Tourist arrivals in Kenya in the first five months of 2013 were down 15 percent on the previous year as visitors stayed away, worried by attacks blamed on Somalia’s al Shabaab rebel group and by fears of trouble around elections in March, which in the event passed off peacefully. Full-year tourist figures have not been published yet.
Tourism has been greatly affected by these terror activities. The industry which contributes 10 percent to the GDP is virtually on its knees.
Kenya’s vital tourism sector is “on its knees” after attacks by al Qaeda-linked Islamist militants carried out in retaliation for its intervention in neighboring Somalia, President Uhuru Kenyatta said on Friday.
Kenyatta met ethnic Somali leaders and asked for their help in identifying people they thought may be behind attacks that have dented the president’s plans to boost the tourism sector in east Africa’s biggest economy.
Kenya has large Somali communities in parts of the country near the frontier with Somalia and in Eastleigh, a part of the capital Nairobi known as “Little Mogadishu” for its large Somali population.
The tourism sector employs 150,000 people in a country hard up for jobs.
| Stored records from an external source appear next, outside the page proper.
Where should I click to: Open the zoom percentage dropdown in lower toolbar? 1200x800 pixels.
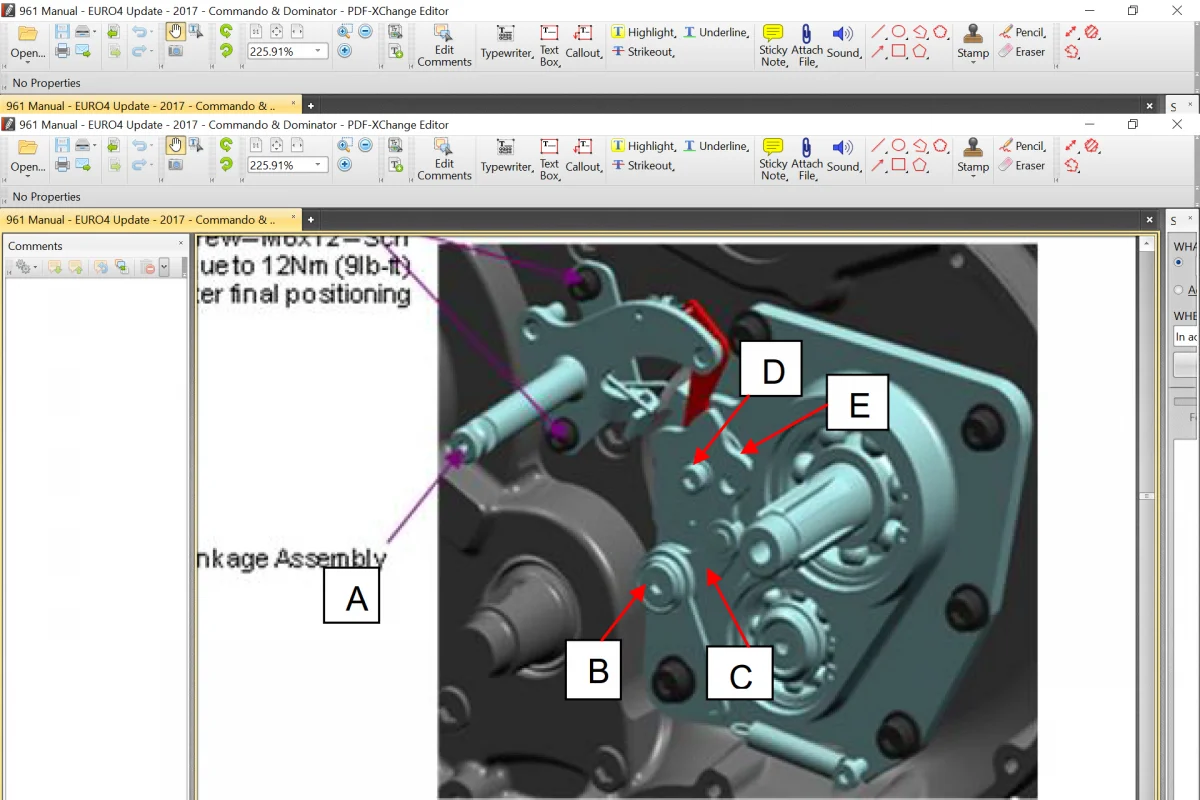318,165
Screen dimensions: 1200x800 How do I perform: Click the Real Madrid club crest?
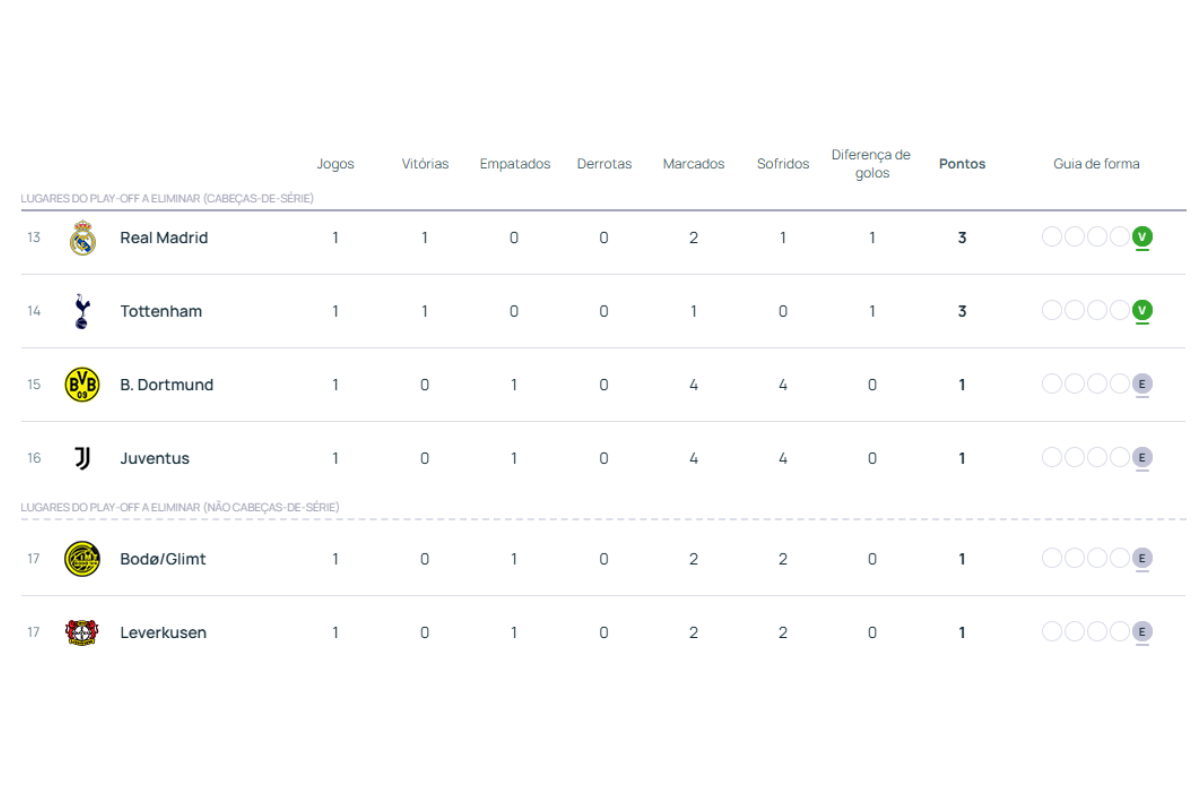(82, 238)
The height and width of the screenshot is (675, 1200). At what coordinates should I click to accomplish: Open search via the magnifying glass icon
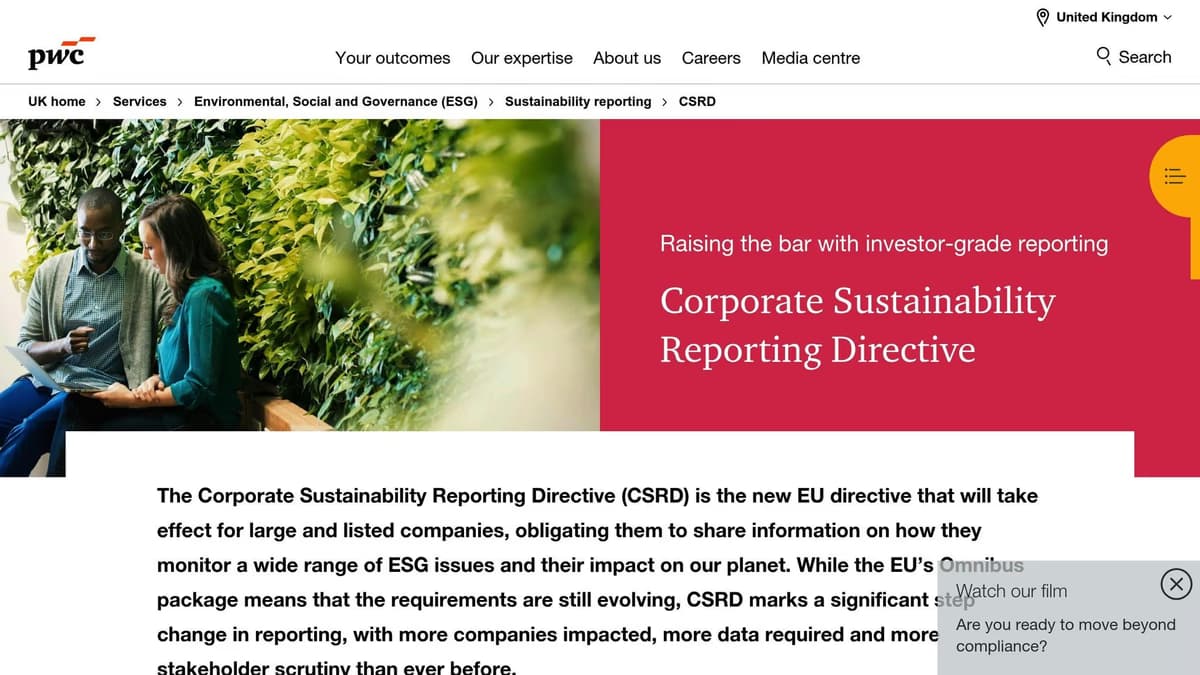1103,57
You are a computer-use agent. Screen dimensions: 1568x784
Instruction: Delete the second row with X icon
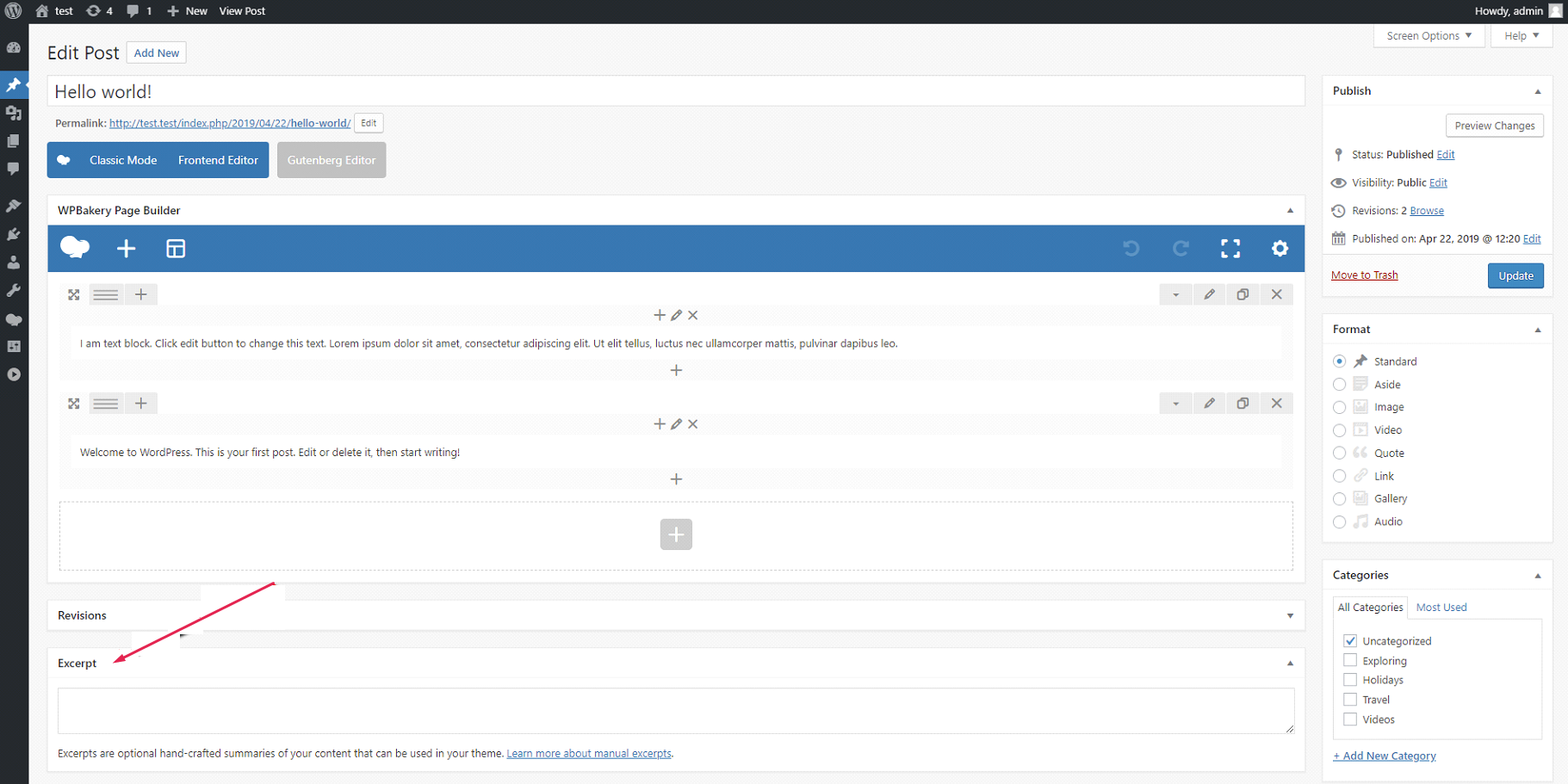1276,404
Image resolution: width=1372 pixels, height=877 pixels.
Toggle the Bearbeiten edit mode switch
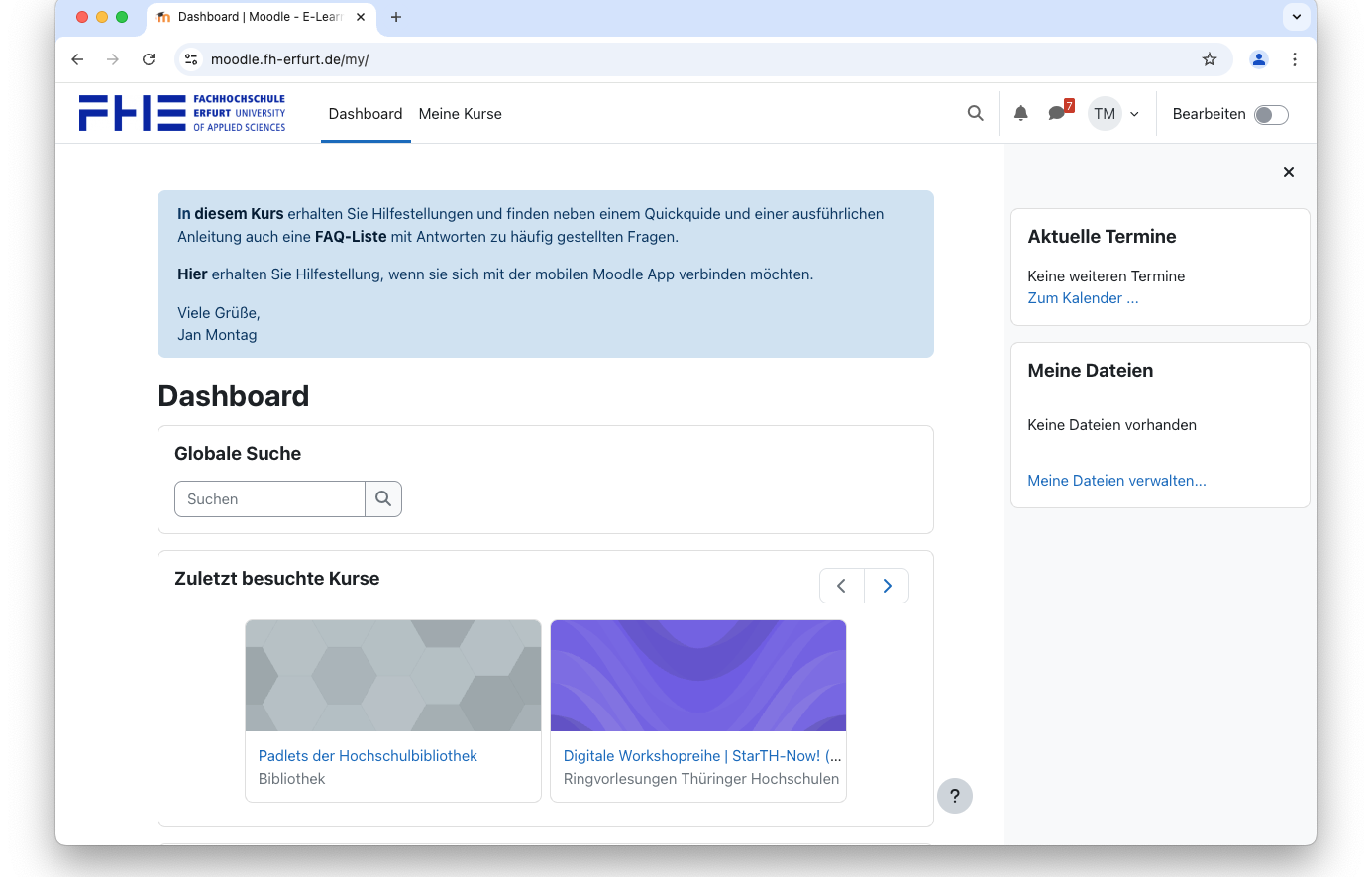point(1270,115)
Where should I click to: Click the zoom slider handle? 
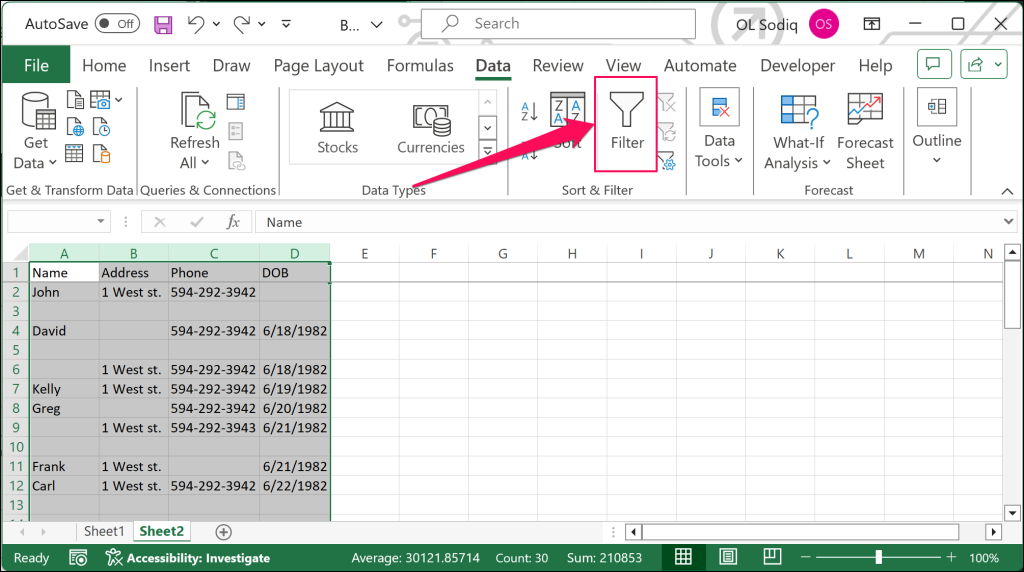pyautogui.click(x=878, y=557)
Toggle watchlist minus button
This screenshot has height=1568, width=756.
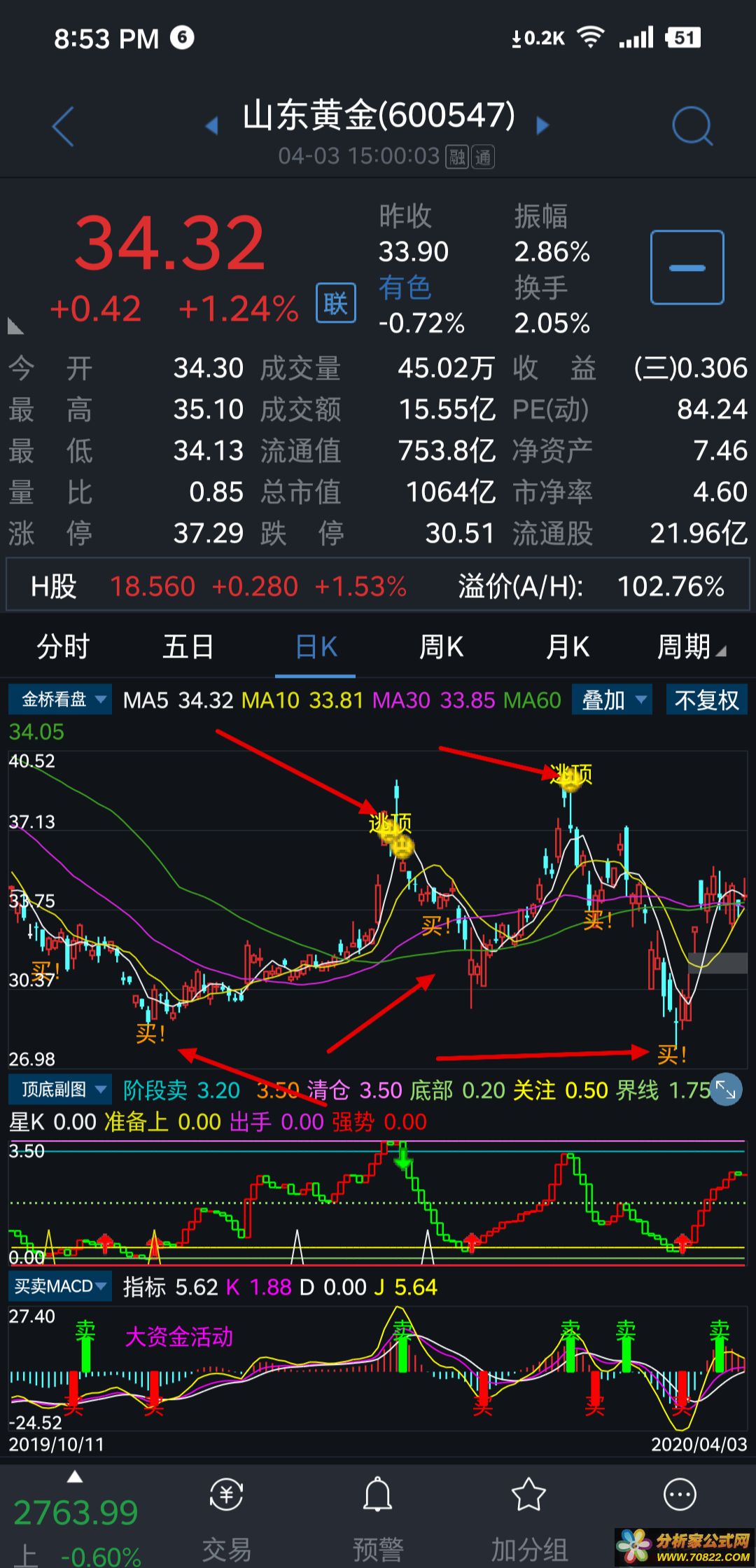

Kenyatta’s own family owns the Heritage Group of hotels that range from a beach resort in Mombasa to an Indian Ocean island hideaway in Lamu, and others in the Maasai Mara National Reserve in the Great Rift Valley.
Kenyatta ordered police to stop taking bribes from suspects arrested on suspicion of being linked to the attacks. He said action would be taken against “the fools who take bribes and allow criminals to commit crimes.”
On Tuesday, Kenya ordered all Somali refugees living in towns to return to their camps in a bid to end the attacks.